WHAT IS NEEDED:
Beginning with the line that contains "Click the Find PCs search field", reproduce the remaining lines of the material exactly, up to and including the last one, but no pictures.

RECORDS PROVIDED:
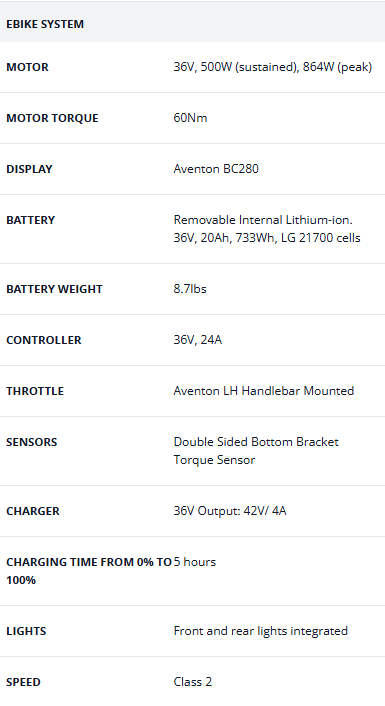Screen dimensions: 385x706
Task: Click the Front and rear lights integrated text
Action: coord(261,631)
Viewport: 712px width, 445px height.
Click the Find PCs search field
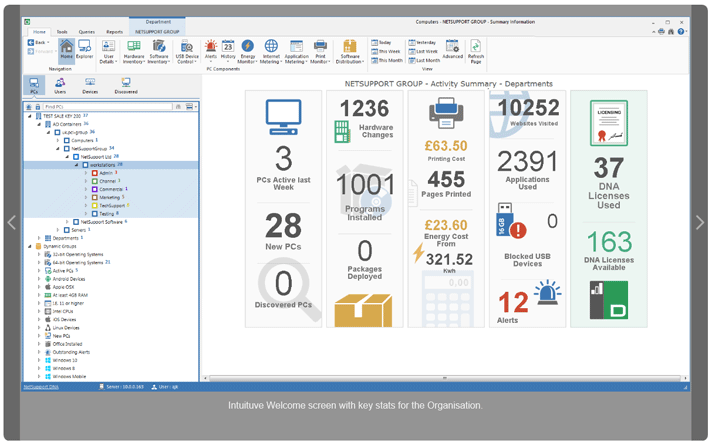click(x=118, y=106)
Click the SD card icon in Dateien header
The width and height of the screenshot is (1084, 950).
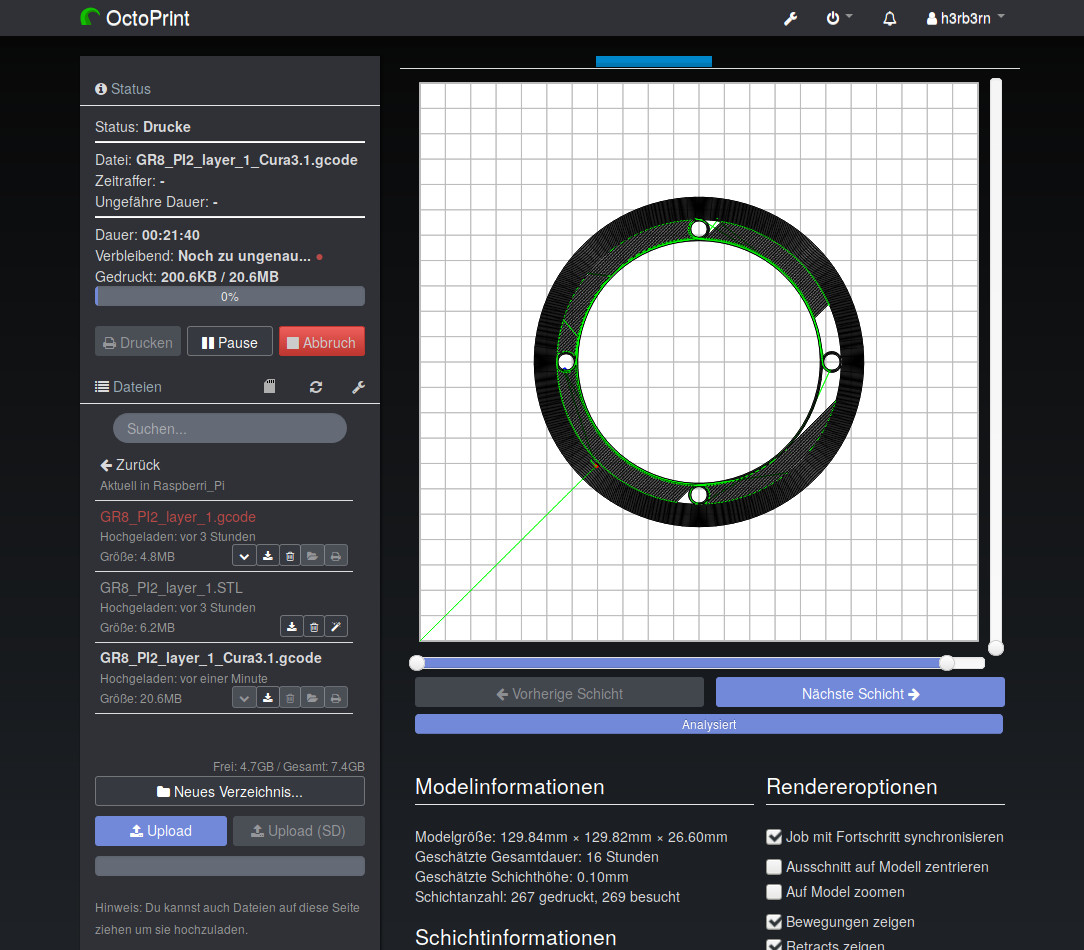point(269,387)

WRITTEN RESPONSE:
Click the Find PCs search field
click(x=118, y=106)
Click the SD card icon in Dateien header
The width and height of the screenshot is (1084, 950).
point(269,387)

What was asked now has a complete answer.